Quality Improvement Organization (QIO) Denials

Published 01/10/2019

QIOs are private, mostly not-for-profit organizations, which focus on health care quality assessment services. They are trained to review medical care and help beneficiaries with complaints about the quality of care and to implement improvements in the quality of care available throughout the spectrum of care.

Providers dissatisfied with the initial denial determination from the Quality Improvement Organization (QIO) involving medical necessity, reasonableness of services and appropriateness of setting are entitled to reconsideration. A beneficiary, provider or practitioner (including a practitioner who does not accept assignment) may request reconsideration regardless of whether there is a dollar amount in controversy. Any appeals or reconsideration requests relative to a QIO denial must be sent to the QIO that initiated the denial.

Note: QIO's no longer review excluded services for Medicare Administrative Contractors (MACs).

Please reference the "Quality Improvement Organization Manual" (PDF, 621 KB) section(s): 7015–7050, 7400–7430 and 7560–7580 on the CMS website.

If you receive the following notices on your remittance advice and you disagree with the denial, you must appeal to the QIO that initiated the denial.

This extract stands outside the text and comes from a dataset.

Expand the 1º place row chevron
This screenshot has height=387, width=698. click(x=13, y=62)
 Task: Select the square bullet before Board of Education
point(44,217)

These requests should not come to Palmetto GBA.

Fiscal Intermediary Shared System (FISS) reason code examples and narratives:

30801: The services were not covered because the services are either excluded from coverage under the Medicare program or that not all the criteria needed to justify the excluded service was met or documented.

30806: PRO Denial — Medical record not provided for review.


For information on Short Hospital Stay Reviews conducted by the QIO, please refer to the article titled "Beneficiary and Family Centered Care Quality Improvement Organizations (QIO) Two-Midnight (2M<) Short Stay Review (SSR) Determinations" for JJ Part A and JM Part A.